Von Konrad Bott, 08.04.2016

Much Ado About Nothing

„Take All My Loves!“ flüstern die Blumen eindringlich aus dem voluminösen Haar, Während der Sänger selbst in koketter Apathie den Betrachter mustert.

Wo hinsehen? – das ist hier die Frage. Beschämt heftet sich das Auge des Betrachters ans beruhigende Blau des Hintergrunds. Bloß nicht noch einmal in die Mitte sehen! Denn dort lauert der lieblich-stählerne Blick von keinem Geringeren als Rufus Wainwright – Sänger, Songwriter und neuerdings auch Königin von England. Der üppige Spitzen-Stehkragen füllt die Breite der CD. „Take All My Loves!“ flüstern die Blumen eindringlich aus dem voluminösen Haar, während der Sänger selbst in koketter Apathie den Betrachter mustert. Der untypisch zurückhaltende Ausschnitt des elisabethanischen Kleides zeigt ein, zwei, drei Brusthaare; Rouge und Koteletten schmiegen sich verliebt aneinander. Warum so schnippisch? Kann da jemand nicht mit einem geschminkten Mann umgehen? Homophobie etwa? Aber nein, eure Majestät! Hört vielmehr die Worte eines zutiefst ergebenen Untertanen:

Singer-Songwriter haben eine lange Tradition. Früher hießen sie „Minnesänger“ und waren der fleischgewordene Newsfeed für Leute, die es sich leisten konnten. Außer politisch und gesellschaftlich aktuellen Themen hatten diese Musiker allerlei Herzschmerz im Gepäck, der von den Zuhörern begierig aufgesogen wurde. Es waren unsichere Zeiten damals, und wer wollte sagen, das habe sich geändert? Die beruflichen Nachfolger der mittelalterlichen Barden, die Singer-Songwriter also, haben heute Konjunktur, und so scheint es nur zu natürlich, dass sich auch die Deutsche Grammophon – wohlgemerkt einige Jahre nach den englischen Kollegen von Decca – einer Speerspitze dieses Metiers angenommen hat. Rufus rules! Oder so ähnlich ...

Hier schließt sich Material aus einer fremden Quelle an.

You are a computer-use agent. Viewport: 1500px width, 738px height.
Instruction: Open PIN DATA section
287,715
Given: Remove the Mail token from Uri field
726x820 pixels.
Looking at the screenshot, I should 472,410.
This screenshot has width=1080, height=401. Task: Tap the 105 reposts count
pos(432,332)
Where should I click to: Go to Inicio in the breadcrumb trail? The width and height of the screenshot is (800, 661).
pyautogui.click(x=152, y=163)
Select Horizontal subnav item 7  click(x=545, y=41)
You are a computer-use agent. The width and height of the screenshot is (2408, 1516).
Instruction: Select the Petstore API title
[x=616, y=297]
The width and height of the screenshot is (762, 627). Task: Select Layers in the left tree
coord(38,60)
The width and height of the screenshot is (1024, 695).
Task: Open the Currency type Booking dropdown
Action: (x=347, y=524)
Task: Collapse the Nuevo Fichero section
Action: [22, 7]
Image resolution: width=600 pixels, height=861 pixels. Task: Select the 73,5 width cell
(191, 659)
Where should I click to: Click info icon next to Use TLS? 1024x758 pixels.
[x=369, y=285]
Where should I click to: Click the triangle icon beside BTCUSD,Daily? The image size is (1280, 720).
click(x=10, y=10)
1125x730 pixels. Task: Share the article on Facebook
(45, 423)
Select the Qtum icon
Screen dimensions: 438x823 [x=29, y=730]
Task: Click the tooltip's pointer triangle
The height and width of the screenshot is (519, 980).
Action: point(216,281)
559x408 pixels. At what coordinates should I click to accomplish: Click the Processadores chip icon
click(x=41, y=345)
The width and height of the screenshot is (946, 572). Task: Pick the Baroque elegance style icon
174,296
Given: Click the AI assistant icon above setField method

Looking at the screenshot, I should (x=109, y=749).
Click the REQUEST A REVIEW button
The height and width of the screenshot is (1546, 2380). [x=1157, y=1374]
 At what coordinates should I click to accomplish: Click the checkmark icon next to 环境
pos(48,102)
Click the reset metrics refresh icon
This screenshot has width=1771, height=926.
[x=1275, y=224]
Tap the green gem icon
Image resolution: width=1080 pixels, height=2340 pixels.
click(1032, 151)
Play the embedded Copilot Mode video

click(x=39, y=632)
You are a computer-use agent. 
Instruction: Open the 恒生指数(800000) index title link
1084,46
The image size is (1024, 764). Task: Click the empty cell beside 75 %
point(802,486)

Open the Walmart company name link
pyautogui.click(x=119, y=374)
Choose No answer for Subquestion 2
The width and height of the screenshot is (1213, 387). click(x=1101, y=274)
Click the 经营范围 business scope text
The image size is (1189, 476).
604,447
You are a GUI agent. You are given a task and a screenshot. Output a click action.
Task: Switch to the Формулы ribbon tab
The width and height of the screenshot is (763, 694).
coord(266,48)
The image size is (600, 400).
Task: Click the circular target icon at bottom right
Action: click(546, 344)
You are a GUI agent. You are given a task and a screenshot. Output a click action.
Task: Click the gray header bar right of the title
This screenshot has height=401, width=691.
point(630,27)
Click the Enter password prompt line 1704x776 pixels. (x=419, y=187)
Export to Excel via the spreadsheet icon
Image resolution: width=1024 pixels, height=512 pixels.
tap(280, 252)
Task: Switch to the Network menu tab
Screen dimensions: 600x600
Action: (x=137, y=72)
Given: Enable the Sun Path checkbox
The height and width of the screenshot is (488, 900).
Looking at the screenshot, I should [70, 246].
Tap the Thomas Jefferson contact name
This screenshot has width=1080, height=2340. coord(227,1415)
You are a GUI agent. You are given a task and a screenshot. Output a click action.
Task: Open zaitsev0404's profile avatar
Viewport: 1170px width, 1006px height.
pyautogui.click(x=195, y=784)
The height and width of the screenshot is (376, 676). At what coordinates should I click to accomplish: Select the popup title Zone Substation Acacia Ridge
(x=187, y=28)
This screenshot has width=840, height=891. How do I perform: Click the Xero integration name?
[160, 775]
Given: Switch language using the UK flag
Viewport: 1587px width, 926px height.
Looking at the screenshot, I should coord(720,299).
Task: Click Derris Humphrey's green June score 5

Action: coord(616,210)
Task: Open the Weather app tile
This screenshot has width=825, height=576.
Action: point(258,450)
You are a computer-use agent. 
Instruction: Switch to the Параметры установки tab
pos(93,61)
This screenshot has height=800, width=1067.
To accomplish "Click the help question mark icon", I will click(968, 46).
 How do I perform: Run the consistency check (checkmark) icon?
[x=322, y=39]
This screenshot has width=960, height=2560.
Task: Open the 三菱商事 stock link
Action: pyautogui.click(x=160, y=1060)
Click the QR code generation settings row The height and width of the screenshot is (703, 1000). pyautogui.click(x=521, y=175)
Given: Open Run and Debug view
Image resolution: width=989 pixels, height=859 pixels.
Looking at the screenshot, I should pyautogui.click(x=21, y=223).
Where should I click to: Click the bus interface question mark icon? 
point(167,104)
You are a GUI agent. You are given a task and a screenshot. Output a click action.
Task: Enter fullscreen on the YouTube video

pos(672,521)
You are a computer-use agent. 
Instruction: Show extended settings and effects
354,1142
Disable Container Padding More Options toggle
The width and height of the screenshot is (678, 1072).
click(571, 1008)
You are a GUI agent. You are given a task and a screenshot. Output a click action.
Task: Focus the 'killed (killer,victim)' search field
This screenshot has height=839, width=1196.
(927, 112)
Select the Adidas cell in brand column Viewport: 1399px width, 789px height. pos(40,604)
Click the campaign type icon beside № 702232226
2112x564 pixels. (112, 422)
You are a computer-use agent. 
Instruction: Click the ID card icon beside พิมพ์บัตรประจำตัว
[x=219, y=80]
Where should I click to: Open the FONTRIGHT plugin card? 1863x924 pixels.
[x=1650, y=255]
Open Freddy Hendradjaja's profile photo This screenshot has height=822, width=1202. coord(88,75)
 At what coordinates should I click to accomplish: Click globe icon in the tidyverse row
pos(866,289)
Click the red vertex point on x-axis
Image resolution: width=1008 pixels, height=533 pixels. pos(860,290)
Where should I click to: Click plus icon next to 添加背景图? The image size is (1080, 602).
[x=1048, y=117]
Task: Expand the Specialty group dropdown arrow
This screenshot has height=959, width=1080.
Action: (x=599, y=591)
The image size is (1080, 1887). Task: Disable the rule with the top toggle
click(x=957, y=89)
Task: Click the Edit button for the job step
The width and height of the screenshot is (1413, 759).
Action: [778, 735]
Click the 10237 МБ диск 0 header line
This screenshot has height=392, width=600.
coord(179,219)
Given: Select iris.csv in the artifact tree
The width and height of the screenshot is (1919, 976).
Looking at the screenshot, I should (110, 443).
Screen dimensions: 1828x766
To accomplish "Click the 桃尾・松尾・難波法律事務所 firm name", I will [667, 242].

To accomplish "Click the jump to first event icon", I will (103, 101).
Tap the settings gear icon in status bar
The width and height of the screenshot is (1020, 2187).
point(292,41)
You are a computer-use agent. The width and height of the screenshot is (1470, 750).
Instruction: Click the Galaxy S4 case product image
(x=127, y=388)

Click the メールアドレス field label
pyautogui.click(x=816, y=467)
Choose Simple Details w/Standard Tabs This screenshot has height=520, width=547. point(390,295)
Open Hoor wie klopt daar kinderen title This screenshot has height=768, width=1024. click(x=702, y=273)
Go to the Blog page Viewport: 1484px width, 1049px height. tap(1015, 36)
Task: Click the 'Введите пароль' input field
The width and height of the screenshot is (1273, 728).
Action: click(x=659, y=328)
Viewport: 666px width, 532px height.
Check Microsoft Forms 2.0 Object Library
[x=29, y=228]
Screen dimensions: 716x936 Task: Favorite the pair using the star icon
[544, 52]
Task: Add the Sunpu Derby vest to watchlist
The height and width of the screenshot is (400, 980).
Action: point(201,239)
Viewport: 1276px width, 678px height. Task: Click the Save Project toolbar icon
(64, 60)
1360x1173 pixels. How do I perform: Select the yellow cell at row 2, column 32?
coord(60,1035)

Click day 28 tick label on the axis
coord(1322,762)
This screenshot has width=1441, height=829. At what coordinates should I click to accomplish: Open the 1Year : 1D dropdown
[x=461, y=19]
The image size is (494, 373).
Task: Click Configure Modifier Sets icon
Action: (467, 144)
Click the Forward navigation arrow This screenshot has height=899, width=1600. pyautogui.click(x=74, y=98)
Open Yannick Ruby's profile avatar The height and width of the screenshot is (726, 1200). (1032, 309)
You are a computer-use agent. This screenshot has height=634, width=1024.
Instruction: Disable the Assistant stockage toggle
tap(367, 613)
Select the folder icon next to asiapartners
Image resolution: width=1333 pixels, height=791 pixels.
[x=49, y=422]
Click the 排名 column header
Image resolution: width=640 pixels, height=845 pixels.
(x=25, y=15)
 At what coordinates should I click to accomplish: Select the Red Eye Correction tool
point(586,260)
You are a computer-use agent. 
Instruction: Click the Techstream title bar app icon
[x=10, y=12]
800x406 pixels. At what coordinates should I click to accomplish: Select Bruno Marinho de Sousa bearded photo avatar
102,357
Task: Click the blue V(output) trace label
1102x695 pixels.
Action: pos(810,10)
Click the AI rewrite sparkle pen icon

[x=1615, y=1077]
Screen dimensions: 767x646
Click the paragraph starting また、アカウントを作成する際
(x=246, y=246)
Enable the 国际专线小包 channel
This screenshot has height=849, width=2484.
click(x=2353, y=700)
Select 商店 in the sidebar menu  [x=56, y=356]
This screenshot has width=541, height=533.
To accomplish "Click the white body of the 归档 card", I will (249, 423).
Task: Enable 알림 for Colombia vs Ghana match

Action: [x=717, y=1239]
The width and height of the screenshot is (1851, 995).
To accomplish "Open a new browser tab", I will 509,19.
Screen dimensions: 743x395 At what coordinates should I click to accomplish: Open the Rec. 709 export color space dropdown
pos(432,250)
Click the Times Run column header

Shakespeare-Sonette hat er jetzt einige vertont, er, die Königin von England. Allerdings ist hier nicht nur auf dem Cover etwas derb mit der Brechstange der Mode gearbeitet worden. Natürlich lässt sich Shakespeare mit zeitgenössischer Musik kombinieren, aber hier wird in der Tat das Make-up zum Selbstzweck. Die Musik bleibt, wie das Cover selbst, Travestie – die parfümierte, anachronistisch-schmachtende Selbstinszenierung ist einfach zu viel des Guten. Und warum bekommt man das Gefühl, ein Foto von Wainwright in diesem Dragqueen-Aufzug hätte besser funktioniert? Hat er Angst, sich für die künstlerische Leere seiner eigenen Musik zu verantworten? Fragen, auf die man auch nach dem Genuss der neun Sonett-Vertonungen keine Antworten findet. Die verstecken sich hartnäckig in den rubinroten Puffärmeln. Es ist ein optisch und akustisch halbherziger Versuch, die zeitlosen Sonette Shakespeares mit Musik und Mummenschanz aufzupeppen. Und, so hart es klingt, der wäre auch an unbedeutenderen Literaten zerbrochen.